Qual è la differenza tra RSD e CV?

RSD (Deviazione standard relativa) e CV (Coefficiente di variazione) misurano la stessa proprietà statistica il rapporto tra deviazione standard e media. La differenza è l'unità di espressione: il CV è riportato come decimale (ad es. 0.05), mentre la RSD è riportata come percentuale (ad es. 5%). La formula CV = s / x̄ produce la forma decimale, e moltiplicando per 100 si ottiene la RSD come percentuale.

Quando dovrei usare la deviazione standard del campione vs della popolazione?

Usa la deviazione standard del campione (divisore n − 1) quando i tuoi dati sono un sottoinsieme di una popolazione più grande. È lo scenario più comune nella ricerca sperimentale e nella chimica analitica. Usa la deviazione standard della popolazione (divisore n) solo quando i dati coprono l'intera popolazione, come i dati del censimento. La forma (n − 1), chiamata correzione di Bessel, fornisce una stima non distorta della varianza.

Perché la RSD non può essere calcolata per dati con media zero o negativa?

La RSD richiede di dividere per la media, quindi una media zero produce una divisione per zero (indefinita). Per una media negativa, la RSD perde interpretabilità una percentuale negativa di variabilità non ha alcun significato pratico. La RSD è progettata per dati su scala di rapporti con valori intrinsecamente positivi come concentrazioni, pesi o conteggi.
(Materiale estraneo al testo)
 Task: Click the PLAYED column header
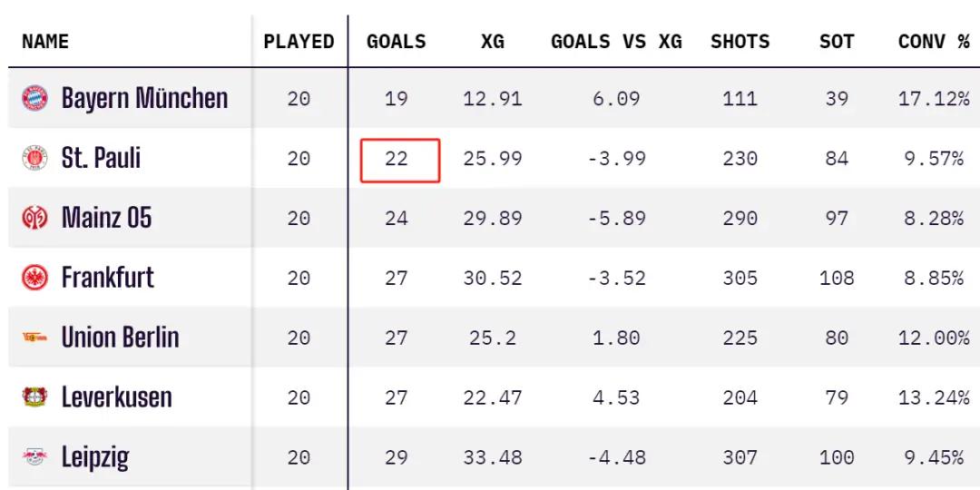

Come viene utilizzata la RSD nell'analisi farmaceutica e di laboratorio?

L'analisi farmaceutica utilizza la RSD per la validazione del metodo secondo le linee guida ICH (Consiglio Internazionale per l'Armonizzazione). La RSD quantifica ripetibilità, riproducibilità e precisione intermedia su un'unica scala adimensionale. I criteri di accettazione tipici includono idoneità del sistema RSD ≤ 1%, ripetibilità del metodo RSD ≤ 2% e precisione intermedia RSD ≤ 5%. I laboratori utilizzano la stessa metrica per confrontare le prestazioni degli strumenti e la coerenza degli analisti.

Qual è la differenza tra deviazione standard e deviazione standard relativa?

La deviazione standard è una misura assoluta della dispersione, espressa nelle stesse unità dei dati (mg, mL, °C). La deviazione standard relativa esprime la stessa dispersione come percentuale della media, quindi elimina le unità. Una deviazione standard di 5 mg significa cose molto diverse nei due casi. Con una media di 10 mg la RSD è del 50%; con una media di 5.000 mg è dello 0,1%.

Cosa ti dice la deviazione standard relativa?

La deviazione standard relativa ti dice quanto è dispersa una serie di dati rispetto al suo valore medio. Una RSD piccola indica un raggruppamento stretto attorno alla media e alta precisione. Una RSD grande indica alta variabilità. Poiché la RSD è adimensionale, consente confronti di variabilità tra set di dati che utilizzano unità o scale diverse.